Aside from the Miami Herald, whose coverage was picked up by Haiti-Libre, Radio Television Caraibes, and other French-language outlets, the American press has been silent about the conditions facing those found in the cave.

After visiting Jérémie last week, the vice president of another NGO told Herald that “I don’t want to say that there could be mass starvation right away, but we could start to see 10, 20, and 30 people at a time dying.”

A March report from the UN’s Office for the Coordination of Humanitarian Affairs (OCHA) estimates that of the 2.1 million Haitians affected by the hurricane last October, 1.4 million still don’t have enough food or safe drinking water.

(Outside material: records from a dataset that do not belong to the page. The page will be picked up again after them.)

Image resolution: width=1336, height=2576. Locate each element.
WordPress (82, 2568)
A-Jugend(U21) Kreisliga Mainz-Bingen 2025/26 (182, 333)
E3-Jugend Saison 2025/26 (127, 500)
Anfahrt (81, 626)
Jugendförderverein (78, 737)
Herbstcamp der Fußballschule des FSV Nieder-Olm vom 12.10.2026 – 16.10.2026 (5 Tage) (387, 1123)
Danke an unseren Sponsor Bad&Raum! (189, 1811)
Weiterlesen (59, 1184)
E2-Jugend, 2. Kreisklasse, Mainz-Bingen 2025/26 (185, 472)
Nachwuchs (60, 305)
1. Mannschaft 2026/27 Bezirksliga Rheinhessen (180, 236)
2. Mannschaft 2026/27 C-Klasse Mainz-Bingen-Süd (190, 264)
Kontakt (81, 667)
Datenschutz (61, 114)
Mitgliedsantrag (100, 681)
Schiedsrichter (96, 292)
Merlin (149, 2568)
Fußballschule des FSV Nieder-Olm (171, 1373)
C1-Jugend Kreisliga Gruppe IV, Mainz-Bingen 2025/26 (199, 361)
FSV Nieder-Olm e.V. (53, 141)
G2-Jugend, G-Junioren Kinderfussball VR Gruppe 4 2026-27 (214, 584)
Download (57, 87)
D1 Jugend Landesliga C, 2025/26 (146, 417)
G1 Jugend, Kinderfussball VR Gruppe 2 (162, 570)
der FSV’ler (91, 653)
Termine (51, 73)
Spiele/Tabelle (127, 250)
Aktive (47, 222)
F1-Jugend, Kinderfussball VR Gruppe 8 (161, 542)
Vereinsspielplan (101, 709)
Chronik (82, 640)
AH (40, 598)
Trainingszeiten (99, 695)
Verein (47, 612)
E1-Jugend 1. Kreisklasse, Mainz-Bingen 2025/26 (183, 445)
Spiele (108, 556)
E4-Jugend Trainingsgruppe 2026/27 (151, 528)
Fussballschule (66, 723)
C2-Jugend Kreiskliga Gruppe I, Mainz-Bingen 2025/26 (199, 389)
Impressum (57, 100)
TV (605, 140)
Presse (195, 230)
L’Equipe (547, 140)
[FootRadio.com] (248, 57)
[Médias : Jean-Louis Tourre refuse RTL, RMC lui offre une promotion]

Educational resources for more than 300,000 children are lacking, and more than half a million people don’t have adequate shelter.

Shortly after the storm, UN Special Adviser David Nabarro demonstrated the callousness of the organization’s approach, saying during a visit that “so many excellent things are already happening … as the people themselves are hard at work, readjusting their lives so they are protected from the elements.”

Three months later, at the beginning of January, Oxfam reported that 80 percent of crops which would have normally been harvested in January and February in the Sud and Grand’Anse deparments were destroyed by the storm.

The Haitian government has estimated a total of US $2.9 billion in losses to crops, livestock, houses, and infrastructure from Matthew. OCHA is seeking to raise less than $300 million this year for humanitarian aid in Haiti, of which only 13.2 percent had been received as of this writing. The United States has contributed a measly $16.9 million. The Haitian gourde has been depreciating rapidly against the dollar, making this level of “aid” even more insulting.

MINUSTAH, the UN police and military force which has been used to suppress dissent since the 2004 coup against Jean-Bertrand Aristide, has a budget of nearly $350 million for the year ending June 30, 2017.

The Haitian government budgeted 10.7 billion gourdes (US$152,700,000 at the current exchange rate) for its Ministry of Justice and Public Security, which includes the National Police of Haiti, in the fiscal year ending September 30, 2017; a further 11.6 billion gourdes were budgeted for paying off government debt. The Ministry of Public Health and Population received only 5.5 billion gourdes, while Agriculture, Natural Resources and Rural Development received slightly more than 7 billion.

18.3 billion was allotted for the Ministry of Public Works, Transportation, and Communications in a budget that was decided before Matthew devastated the infrastructure in much of the south.

The gourde is falling rapidly against the dollar, while government revenues from a PetroCaribe agreement with Venezuela are unsteady because of world oil prices. Haitian government attempts to increase revenues by charging more for gasoline provoked protests in Port-au-Prince in February 2015.

Having developed the National Police of Haiti (PNH) to their satisfaction, the United States and UN are planning to end the MINUSTAH mission—which is widely hated for its history repression, sexual crimes and for causing the cholera epidemic—and let the PNH suppress domestic opposition. Coming out of his first working meeting with the heads of the police and army on March 28, Moïse’s Prime Minister Jack Guy Lafontant emphasized to the press that private property and investments will be protected but that specific plans are being kept secret.

In an article headlined “Private Sector Receives Assurances ahead of Final Election Results,” the Haiti Sentinel reported in December about a meeting between interim President Jocelerme Privert and members of the Economic Forum of the Private Sector and the Association of Haitian Industries (ADIH).

Georges Sassine, the president of ADIH, said afterward that “‘we came out of the meeting with the feeling that we are on the same wavelength with the executive … we have put all that we have in the balance so that the process succeeds.”

After the confirmation of Moïse’s election, the Forum issued a statement offering to “put itself from here on out at the disposition of the President and his collaborators.”